▸ **Dokument**
_ _ _ _ _

Quelle: Umweltbundesamt
Gefahr und Maßnahmen
Feinstaub ist gefährlich: Er kann zu chronischen Atemwegserbeschwerden, Lungenkrebs sowie zu einem gesteigerten Risiko von Mittelohrenzündigungen bei Kindern führen. In Zeiten höherer Feinstaubbelastungen sind zudem signifikant mehr Herzinfarkte zu registrieren. Wikipedia hat eine umfassende Auflistung.
Weil es nicht zu leugnende Probleme und Risken gibt, verordnete die EU Obergrenzen: An maximal 35 Tagen im Jahr darf es eine höhere Belastung geben. In Klagenfurt wurde dieser Grenzwert von 50 µg/m³ alleine in den letzten vier Wochen an zwölf Tagen überschritten worden. Doch der Höhepunkt ist noch lange nicht überschritten!

_ _ _ _ _

▸ **Bereitgestellte Datensätze**
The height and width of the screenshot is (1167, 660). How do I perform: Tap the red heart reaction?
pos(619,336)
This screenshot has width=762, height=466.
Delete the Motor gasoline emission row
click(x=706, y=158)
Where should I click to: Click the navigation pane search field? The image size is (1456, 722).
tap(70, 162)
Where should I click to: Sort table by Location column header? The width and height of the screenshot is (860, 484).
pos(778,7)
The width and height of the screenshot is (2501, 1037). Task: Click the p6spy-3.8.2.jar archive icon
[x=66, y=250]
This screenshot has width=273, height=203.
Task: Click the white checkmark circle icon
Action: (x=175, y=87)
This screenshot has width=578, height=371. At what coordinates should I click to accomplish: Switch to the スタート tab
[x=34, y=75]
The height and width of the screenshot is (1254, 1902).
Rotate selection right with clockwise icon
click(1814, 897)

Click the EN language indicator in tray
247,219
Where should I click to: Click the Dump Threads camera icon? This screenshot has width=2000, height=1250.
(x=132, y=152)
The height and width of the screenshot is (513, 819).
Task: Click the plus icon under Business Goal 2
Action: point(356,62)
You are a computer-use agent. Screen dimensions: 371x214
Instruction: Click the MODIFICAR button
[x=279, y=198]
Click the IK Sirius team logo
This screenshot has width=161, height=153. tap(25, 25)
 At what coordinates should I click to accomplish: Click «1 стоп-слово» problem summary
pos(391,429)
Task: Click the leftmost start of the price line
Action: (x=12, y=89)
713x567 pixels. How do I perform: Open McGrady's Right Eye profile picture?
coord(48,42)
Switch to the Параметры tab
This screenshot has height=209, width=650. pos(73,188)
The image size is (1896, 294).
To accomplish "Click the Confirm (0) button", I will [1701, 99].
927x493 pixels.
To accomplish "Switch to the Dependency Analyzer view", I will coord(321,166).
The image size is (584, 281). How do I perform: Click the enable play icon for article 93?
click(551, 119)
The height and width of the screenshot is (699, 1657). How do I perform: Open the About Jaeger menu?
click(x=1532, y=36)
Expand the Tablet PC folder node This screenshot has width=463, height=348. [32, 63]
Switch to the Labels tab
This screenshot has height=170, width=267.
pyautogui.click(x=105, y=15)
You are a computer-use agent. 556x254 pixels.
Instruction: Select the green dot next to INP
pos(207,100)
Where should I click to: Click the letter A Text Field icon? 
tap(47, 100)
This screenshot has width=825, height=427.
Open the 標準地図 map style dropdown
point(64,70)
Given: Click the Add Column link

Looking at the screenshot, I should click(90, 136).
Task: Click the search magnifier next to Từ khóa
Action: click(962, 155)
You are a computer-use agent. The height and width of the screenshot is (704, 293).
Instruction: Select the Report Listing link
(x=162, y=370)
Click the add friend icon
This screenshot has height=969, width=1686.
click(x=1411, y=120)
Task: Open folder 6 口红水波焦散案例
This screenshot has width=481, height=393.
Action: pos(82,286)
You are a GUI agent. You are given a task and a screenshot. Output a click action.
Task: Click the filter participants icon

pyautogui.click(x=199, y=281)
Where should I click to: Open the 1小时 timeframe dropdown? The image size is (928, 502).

_ _ _ _ _

▸ **Aufgaben**
1. An wie vielen Tagen im Jahr darf laut dem Text zum Feinstaub nach den EU-Obergrenzen eine höhere Belastung auftreten?
2. Geben Sie aus dem Text zum Feinstaub alles von „Weil es nicht“ bis hinunter zu „lange nicht überschritten!“ wortgetreu wieder.
3. Fahren Sie mit dem Text zum Feinstaub fort, beginnend nach seinem letzten Satz.
Die Datensätze stammen aus einer anderen Quelle.

▸ **Antworten je Aufgabe**
1. An maximal 35 Tagen im Jahr.

2.
Weil es nicht zu leugnende Probleme und Risken gibt, verordnete die EU Obergrenzen: An maximal 35 Tagen im Jahr darf es eine höhere Belastung geben. In Klagenfurt wurde dieser Grenzwert von 50 µg/m³ alleine in den letzten vier Wochen an zwölf Tagen überschritten worden. Doch der Höhepunkt ist noch lange nicht überschritten!

3.
Das Immisionsschutzgesetz-Luft (IG-L) sieht eine Reihe von Maßnahmen vor – von Fahrverboten für Autos und Förderung des öffentlichen Nahverkehrs über ein Verbot des Verbrennens im Freien bis hin zur Sanierung von Häusern. Dass Maßnahmen wie die Errichtung von Umweltzonen etwas bringen, beweist Berlin. Dort ging in manchen Gebieten die Belastung um 80 Prozent zurück.
Das Problem: Solche Maßnahmen sind nicht populär und zudem bremst wieder einmal der Föderalismus. Umweltminister Nikolaus Berlakovich (ÖVP) lies heute im Morgenjournal damit aufhorchen, „nicht zuständig“ zu sein. Berlakovich verwies auf die Bundesländer, die mehr Maßnahmen gegen den Feinstaub setzen müssten.
Die Schuldigen
Wer ist also in Kärnten zuständig? Viele!
- LH Gerhard Dörfler (FPK)? Als Landeshauptmann hat er nach dem IG-L Maßnahmen zu treffen, die mittelfristig eine Einhaltung der Grenzwerte ermöglichen.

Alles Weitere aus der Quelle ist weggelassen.